In this next step, I transform all the data into a consistent coordinate reference system and get everything filtered. This is all the data I want to use for the actual nearest neighbor search. Processing includes: - states: Transform to analysis coordinate system and remove small islands. - flowlines and water_bodies: Filter out flowlines with min monthly flow of 0 and feature codes indicating intermittent. Transform to analysis coordinate system and intersect with analysis bounds and simplify geometry to remove un-needed data and precision.

At this point, I save the input flowlines and waterbodies to disk for use later because the process is destructive and I need to be careful how much system memory I’m using.

bbox <- st_transform(bbox, crs)

states <- states %>%
st_transform(crs) %>%
st_cast("POLYGON") %>%
mutate(AREA = st_area(.)) %>%
filter(AREA > units::set_units(2500000000, "m^2")) %>%
select(-AREA)

if("filter_monthly_flow" %in% scenario) {
flowlines <- flowlines[which(min_monthlies !=0 ), ]
}

if("remove_intermittent" %in% scenario) {
flowlines <- flowlines[which(!flowlines$FCODE %in% remove_fcodes$FCode), ]
if("waterbodies" %in% scenario) {
water_bodies <- water_bodies[which(!water_bodies$FCODE %in% remove_fcodes$FCode), ]
}
}

flowlines <- flowlines %>%
st_transform(crs) %>%
st_simplify(1000) %>%
st_intersection(bbox)

if("waterbodies" %in% scenario) {
water_bodies <-
st_transform(water_bodies, crs) %>%
st_buffer(0) %>%
st_simplify(500) %>%
st_intersection(bbox)
}

# Save some intermediate artifacts that we'll read back in later.
saveRDS(flowlines, "temp_flowlines.rds")
if("waterbodies" %in% scenario) saveRDS(water_bodies, "temp_water_bodies.rds")

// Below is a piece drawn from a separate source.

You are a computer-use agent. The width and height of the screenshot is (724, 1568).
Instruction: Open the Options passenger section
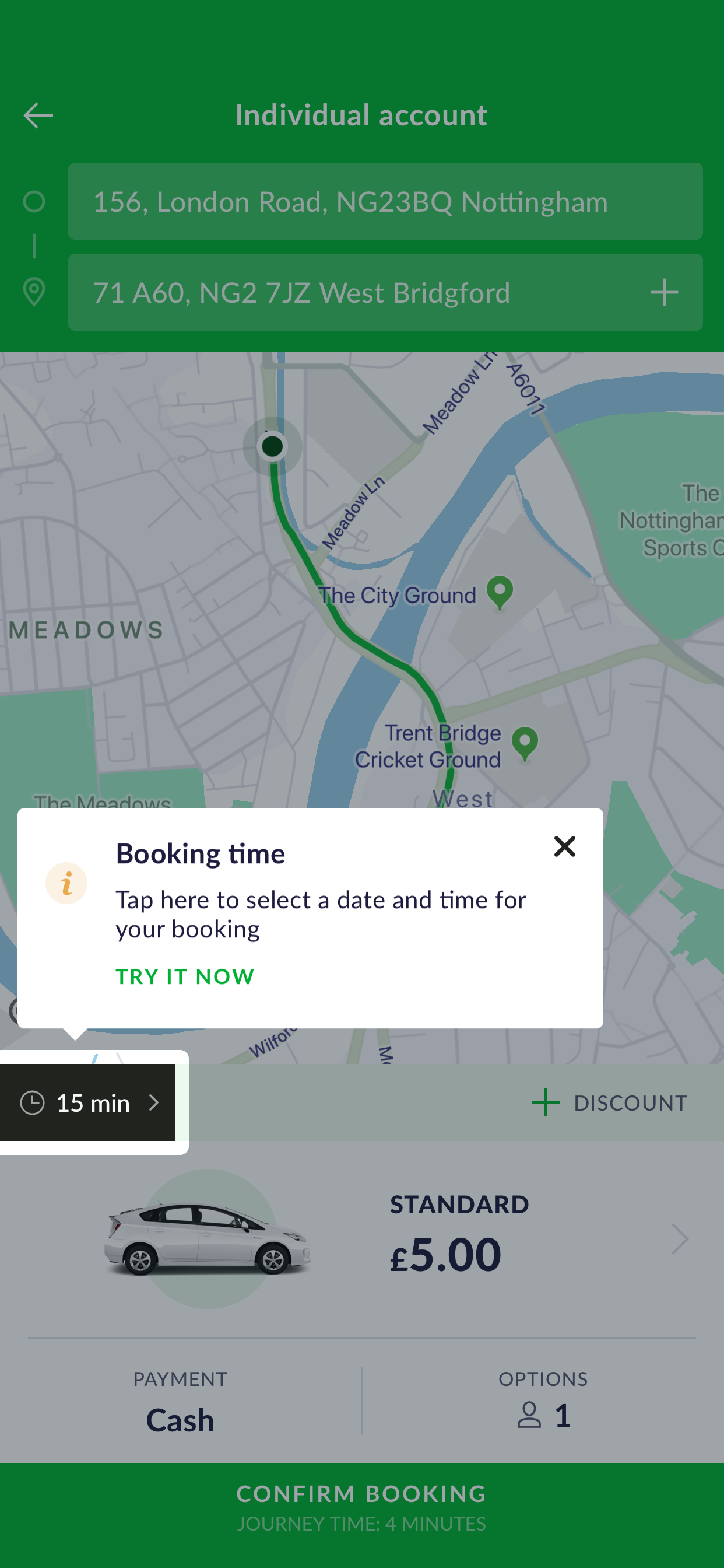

### Convert to coordinates

Now that I have all my data in the right coordinate system and have removed all the data that I don’t want, I can set up the data for the actual nearest neighbor search. This code converts the data to coordinate pairs with a set of identifiers for each feature and feature part. Some of this code is not used, but is included to demonstrate how identifiers work in what comes out of sf::st_coordinates. The “MULTILINESTRING” coordinates have columns X, Y, L1, and L2 where L1 is the part number and L2 is the overall feature. The “MULTIPOLYGON” coordinates have columns X, Y, L1, L2, and L3 where L1 is for the main ring or holes, L2 for each polygon, and L3 for the overall feature. In this case, I just extract the identifier for the overall feature and could have used that information to track back to the actual water body or flowline in particular that I end up with at the end.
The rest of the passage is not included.